* [What is being asked] In the entries below, every line that contains "will" must be located and copied.

---------- Data section ----------

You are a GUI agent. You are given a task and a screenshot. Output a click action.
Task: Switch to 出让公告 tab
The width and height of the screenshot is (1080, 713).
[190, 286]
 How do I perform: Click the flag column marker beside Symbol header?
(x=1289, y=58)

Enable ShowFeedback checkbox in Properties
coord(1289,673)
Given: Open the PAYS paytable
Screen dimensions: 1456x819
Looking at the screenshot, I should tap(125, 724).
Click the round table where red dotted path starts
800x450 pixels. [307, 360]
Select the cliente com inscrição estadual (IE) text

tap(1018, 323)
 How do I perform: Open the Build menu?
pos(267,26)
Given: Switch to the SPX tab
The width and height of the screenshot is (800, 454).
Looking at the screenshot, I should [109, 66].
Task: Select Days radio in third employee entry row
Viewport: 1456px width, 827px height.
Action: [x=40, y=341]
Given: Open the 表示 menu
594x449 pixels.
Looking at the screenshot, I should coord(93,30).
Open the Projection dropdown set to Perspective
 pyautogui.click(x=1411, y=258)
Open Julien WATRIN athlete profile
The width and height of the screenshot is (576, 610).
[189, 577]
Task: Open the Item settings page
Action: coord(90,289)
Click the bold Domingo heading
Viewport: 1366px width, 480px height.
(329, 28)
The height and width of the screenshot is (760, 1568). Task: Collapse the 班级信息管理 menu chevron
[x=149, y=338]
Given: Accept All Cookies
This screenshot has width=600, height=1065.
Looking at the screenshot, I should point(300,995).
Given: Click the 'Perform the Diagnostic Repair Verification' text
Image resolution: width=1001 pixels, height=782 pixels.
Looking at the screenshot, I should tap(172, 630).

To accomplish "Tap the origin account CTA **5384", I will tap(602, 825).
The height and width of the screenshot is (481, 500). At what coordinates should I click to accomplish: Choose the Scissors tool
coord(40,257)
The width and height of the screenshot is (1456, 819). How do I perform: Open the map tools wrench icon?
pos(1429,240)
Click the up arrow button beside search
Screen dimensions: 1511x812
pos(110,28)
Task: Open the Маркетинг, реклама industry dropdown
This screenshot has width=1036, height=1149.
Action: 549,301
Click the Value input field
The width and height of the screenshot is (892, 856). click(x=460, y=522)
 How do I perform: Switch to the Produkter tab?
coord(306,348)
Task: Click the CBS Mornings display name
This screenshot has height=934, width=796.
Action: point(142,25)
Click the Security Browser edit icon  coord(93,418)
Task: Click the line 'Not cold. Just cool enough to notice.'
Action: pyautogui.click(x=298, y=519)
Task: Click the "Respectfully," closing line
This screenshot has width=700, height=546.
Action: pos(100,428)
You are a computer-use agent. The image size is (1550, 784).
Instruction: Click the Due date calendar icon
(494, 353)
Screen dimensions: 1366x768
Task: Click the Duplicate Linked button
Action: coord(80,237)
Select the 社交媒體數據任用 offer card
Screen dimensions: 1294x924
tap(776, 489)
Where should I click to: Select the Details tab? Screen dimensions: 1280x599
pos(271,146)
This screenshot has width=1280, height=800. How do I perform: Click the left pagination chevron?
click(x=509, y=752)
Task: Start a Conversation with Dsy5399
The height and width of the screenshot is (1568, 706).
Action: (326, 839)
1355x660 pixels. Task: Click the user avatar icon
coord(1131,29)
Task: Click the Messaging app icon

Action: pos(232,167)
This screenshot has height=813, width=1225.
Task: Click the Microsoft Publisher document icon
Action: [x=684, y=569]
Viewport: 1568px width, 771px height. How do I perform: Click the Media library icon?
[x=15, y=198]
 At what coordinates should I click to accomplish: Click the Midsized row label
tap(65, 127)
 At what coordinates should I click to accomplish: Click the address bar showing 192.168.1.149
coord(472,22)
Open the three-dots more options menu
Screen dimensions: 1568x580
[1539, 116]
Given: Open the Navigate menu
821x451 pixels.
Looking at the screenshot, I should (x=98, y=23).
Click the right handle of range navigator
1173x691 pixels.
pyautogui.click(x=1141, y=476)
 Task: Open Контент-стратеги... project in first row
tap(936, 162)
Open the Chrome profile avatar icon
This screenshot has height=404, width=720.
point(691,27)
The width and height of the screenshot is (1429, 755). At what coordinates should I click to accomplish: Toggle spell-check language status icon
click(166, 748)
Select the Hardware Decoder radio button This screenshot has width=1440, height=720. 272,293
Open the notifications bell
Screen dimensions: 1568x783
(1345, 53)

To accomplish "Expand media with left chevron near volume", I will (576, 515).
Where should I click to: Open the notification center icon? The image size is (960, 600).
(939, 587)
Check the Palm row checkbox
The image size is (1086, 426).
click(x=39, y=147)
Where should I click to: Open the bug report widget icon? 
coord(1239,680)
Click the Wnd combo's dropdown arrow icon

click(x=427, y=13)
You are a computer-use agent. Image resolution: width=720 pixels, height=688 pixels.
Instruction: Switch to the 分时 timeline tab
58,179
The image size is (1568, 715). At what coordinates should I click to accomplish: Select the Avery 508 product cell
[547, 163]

----------

* [Task output]
To accomplish "Tap the origin account CTA **5384", I will tap(602, 825).
To accomplish "Expand media with left chevron near volume", I will (576, 515).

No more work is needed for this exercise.